Today is my first day in my new position as a fellow at the Freiburg Institute of Advanced Studies. The one-year fellowship allows me to pursue my research project titled: A Matter of Elites? Identity Politics Between Democratic Representation and Elite Capture. I am extremely happy and thankful for this opportunity. The fellowship includes funding for substitute lecturers to cover my teaching and administrative obligations at the Freiburg Political Science Institute, as well as research and event funding. Stay tuned for an upcoming workshop on elite capture and representation. I look forward to inspiring interdisciplinary exchanges with my fellow fellows here!

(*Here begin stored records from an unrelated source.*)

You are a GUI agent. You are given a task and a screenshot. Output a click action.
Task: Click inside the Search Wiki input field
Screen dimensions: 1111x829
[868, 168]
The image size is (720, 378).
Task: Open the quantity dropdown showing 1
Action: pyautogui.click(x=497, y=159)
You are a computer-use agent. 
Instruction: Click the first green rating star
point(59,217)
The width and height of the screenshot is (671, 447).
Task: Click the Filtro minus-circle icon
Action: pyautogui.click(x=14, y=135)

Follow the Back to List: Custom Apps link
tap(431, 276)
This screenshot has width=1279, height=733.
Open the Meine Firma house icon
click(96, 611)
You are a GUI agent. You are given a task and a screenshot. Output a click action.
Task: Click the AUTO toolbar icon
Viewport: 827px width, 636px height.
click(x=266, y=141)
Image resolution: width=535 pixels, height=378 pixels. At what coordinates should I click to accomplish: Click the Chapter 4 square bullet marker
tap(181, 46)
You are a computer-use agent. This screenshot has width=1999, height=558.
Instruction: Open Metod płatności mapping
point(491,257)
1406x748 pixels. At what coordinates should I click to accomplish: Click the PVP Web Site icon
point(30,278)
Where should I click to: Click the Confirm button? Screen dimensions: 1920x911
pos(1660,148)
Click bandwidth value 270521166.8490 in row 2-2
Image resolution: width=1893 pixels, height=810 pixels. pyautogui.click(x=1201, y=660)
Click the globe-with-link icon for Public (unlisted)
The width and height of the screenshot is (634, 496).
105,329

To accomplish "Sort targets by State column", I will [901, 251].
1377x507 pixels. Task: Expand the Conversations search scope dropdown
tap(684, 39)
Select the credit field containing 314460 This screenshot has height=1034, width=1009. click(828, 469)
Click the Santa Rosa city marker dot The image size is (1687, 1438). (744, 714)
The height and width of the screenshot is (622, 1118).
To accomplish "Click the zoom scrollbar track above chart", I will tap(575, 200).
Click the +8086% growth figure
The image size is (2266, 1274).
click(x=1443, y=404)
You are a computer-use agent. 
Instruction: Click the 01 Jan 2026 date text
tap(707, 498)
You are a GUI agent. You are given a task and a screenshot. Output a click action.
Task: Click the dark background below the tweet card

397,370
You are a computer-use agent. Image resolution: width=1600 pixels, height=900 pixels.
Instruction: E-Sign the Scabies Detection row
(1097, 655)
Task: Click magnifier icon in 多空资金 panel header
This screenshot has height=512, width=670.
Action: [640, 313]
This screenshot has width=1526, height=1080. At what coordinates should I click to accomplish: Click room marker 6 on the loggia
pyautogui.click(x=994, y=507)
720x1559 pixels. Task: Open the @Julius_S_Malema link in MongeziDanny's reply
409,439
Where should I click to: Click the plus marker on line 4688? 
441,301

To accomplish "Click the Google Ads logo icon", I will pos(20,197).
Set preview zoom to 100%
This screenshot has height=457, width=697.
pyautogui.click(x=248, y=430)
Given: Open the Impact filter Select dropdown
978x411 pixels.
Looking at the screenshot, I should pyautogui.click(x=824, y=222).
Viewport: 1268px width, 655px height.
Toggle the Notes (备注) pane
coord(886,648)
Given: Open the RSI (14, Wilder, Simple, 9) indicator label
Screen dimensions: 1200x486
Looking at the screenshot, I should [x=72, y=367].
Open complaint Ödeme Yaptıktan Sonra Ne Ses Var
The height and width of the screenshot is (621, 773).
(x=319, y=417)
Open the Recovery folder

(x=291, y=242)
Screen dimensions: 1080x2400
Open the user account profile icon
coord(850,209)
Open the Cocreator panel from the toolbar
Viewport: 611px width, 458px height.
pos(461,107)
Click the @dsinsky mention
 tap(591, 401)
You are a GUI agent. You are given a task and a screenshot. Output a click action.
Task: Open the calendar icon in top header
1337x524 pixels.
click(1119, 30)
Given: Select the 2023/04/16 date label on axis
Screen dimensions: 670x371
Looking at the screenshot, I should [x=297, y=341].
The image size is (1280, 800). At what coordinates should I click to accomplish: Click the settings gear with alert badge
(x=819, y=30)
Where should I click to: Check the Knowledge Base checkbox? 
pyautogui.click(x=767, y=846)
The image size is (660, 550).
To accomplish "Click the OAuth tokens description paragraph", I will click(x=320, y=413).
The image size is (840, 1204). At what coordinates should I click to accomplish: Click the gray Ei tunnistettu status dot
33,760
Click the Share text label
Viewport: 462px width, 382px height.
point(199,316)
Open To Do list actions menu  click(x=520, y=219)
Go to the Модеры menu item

A Matter of Elites? Identity Politics Between Democratic Representation and Elite Capture

In contemporary politics, the voices of privileged people are overrepresented, while the voices of people discriminated against are underrepresented or excluded altogether. Identity politics is a response to this exclusion. It is necessary for further democratizing democracy – that is, for repairing the relations of representation that have been distorted by historical injustice. However, identity politics is not only a means of correcting distorted representation. It can also contribute to distorted representation itself through “elite capture”, the taking of identity politics by elites. Are the representatives of identity politics not mostly from an educated and privileged class, which talks past people discriminated against? Are they pursuing their own political goals that are hardly related to discrimination that matters? I hypothesize that recent scholarship on representation helps to solve the problem of elite capture in identity politics by first better understanding the constitutive character of representation and thus the importance of representatives within identity politics, and, second, by contributing to a complex understanding of the legitimacy of identity-political representation as a form of critical reflexivity and the empowerment of constituencies. This allows for understanding elite capture not as a problem of the influence of elite actors, but as the discursive dominance of a non-intersectional understanding of identity that supports privileged subgroups.